> _What is expected_
Where the line holding "The width and height of the screenshot is (1008, 1188)." appears, start copying, and continue exactly through the last line of the listing, skipping pictures.

> _Material provided_

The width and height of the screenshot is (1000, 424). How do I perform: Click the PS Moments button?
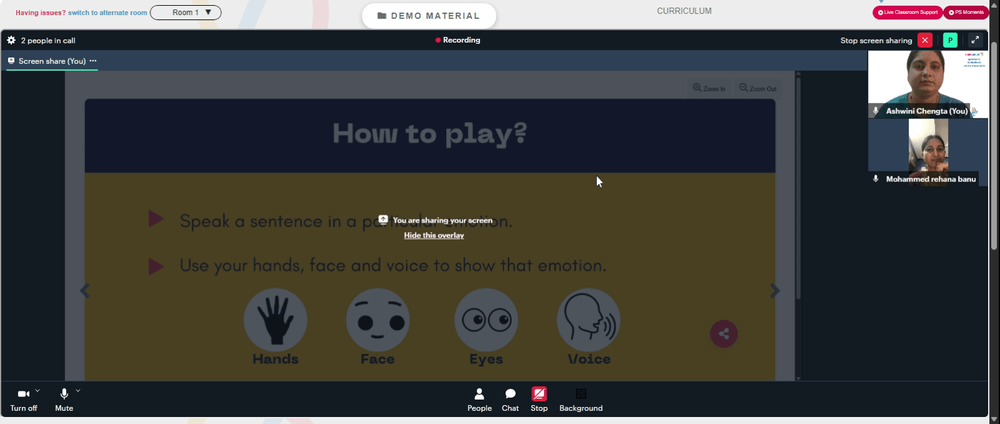pos(967,13)
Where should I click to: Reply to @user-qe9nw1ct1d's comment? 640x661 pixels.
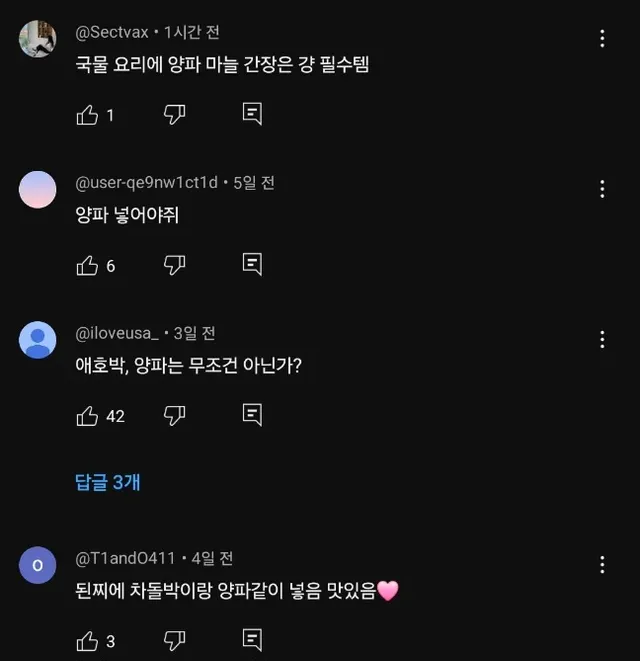point(253,265)
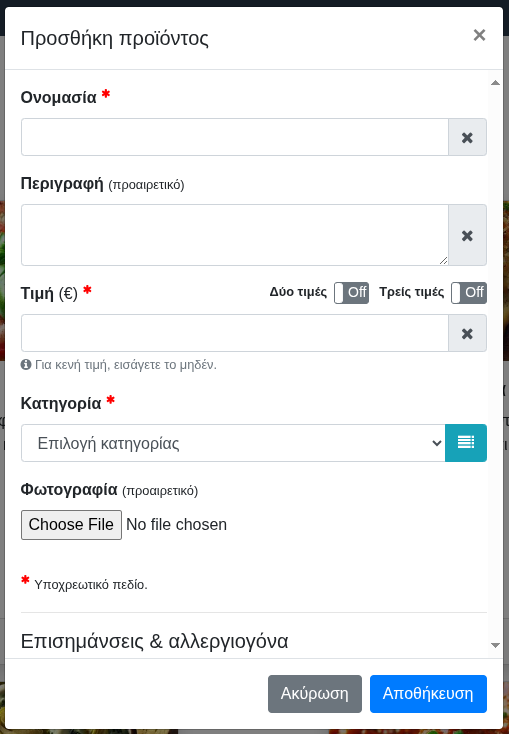Viewport: 509px width, 734px height.
Task: Select the Επισημάνσεις & αλλεργιογόνα section heading
Action: click(155, 641)

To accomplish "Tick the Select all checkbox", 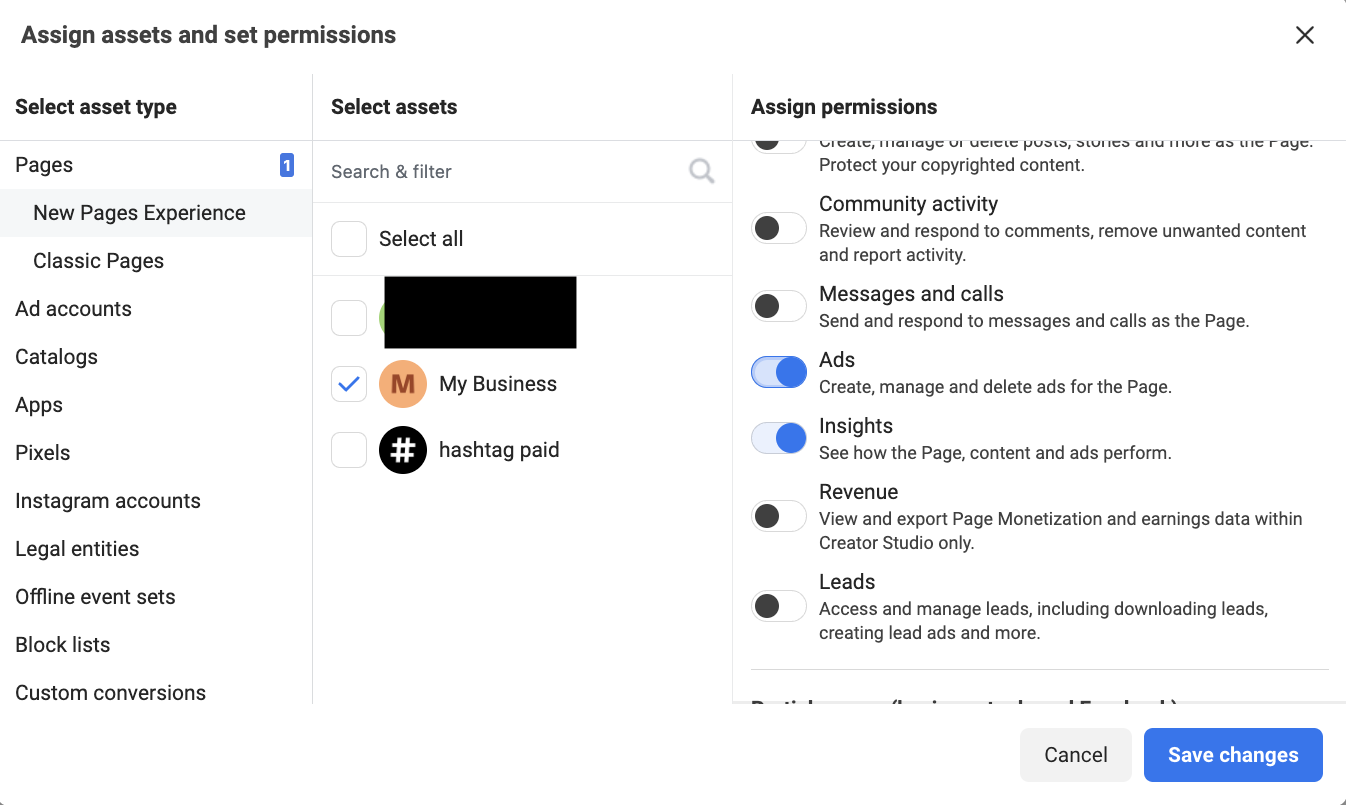I will point(349,239).
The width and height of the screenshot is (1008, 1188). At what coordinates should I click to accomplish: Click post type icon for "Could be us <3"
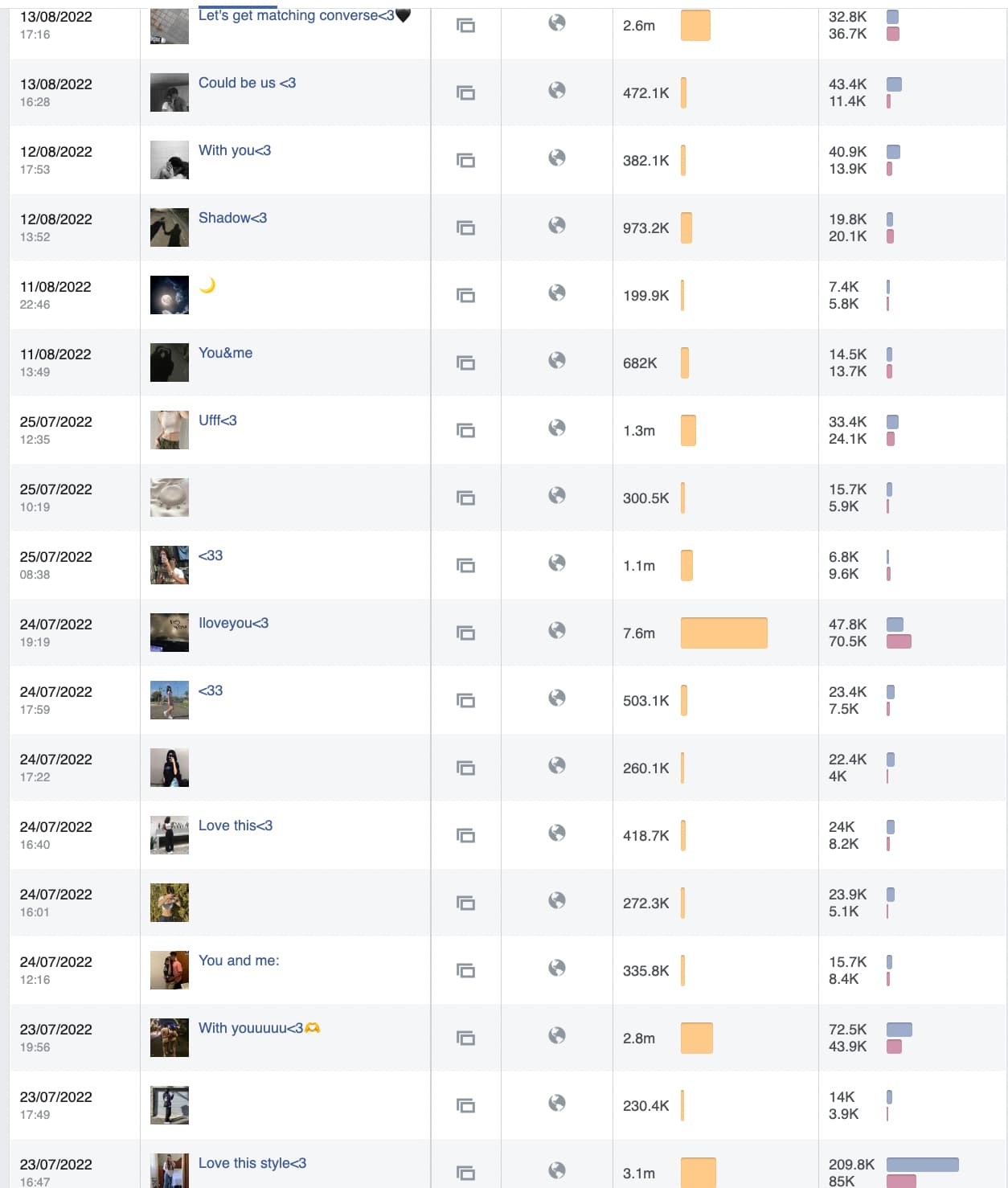click(x=465, y=92)
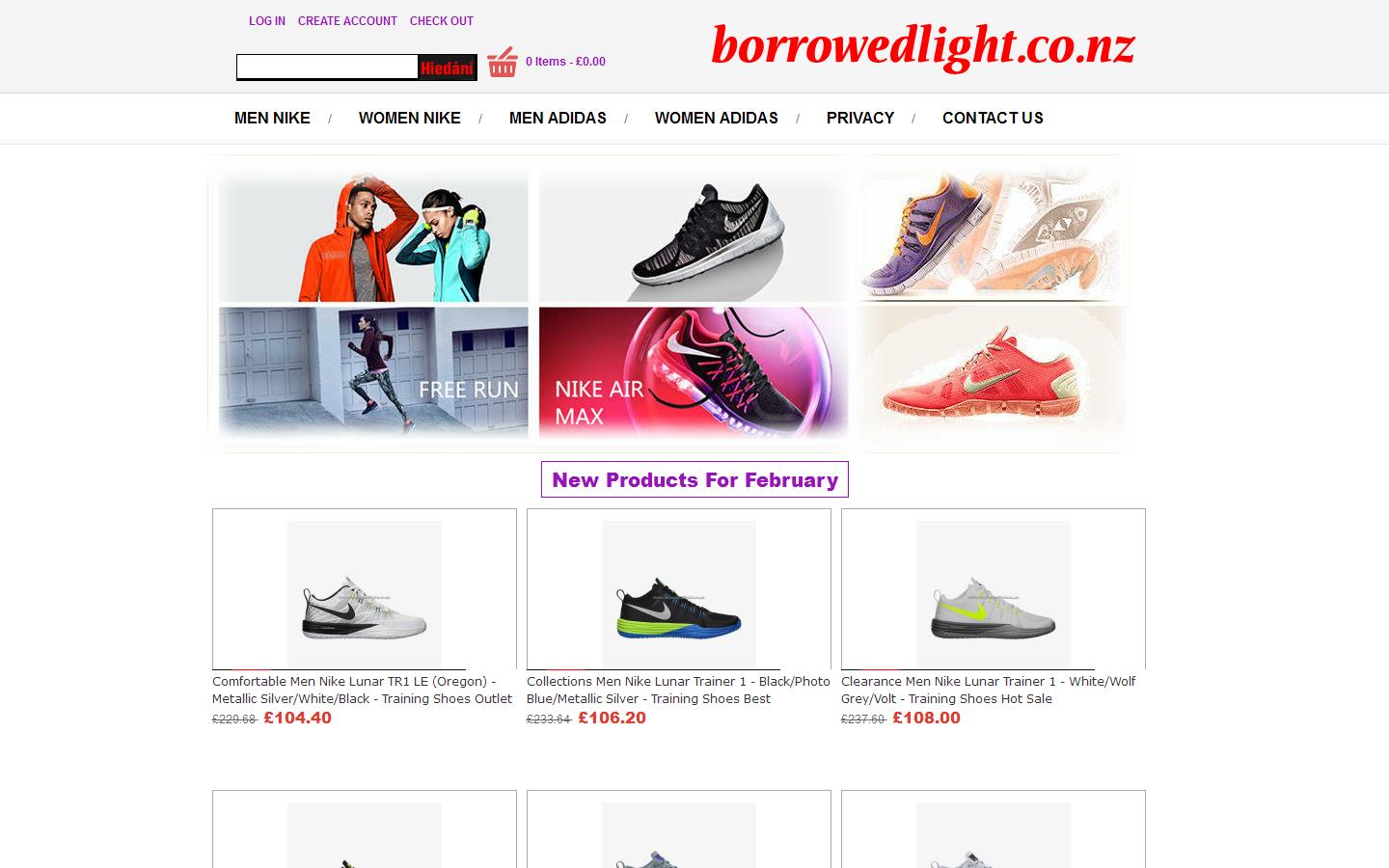Screen dimensions: 1389x868
Task: Open the MEN NIKE menu
Action: pyautogui.click(x=271, y=118)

> _Task answer_
The width and height of the screenshot is (1008, 1188). At what coordinates should I click to accomplish: Click post type icon for "Could be us <3"
click(x=465, y=92)
Screen dimensions: 1389x868
Task: Open the MEN NIKE menu
Action: pyautogui.click(x=271, y=118)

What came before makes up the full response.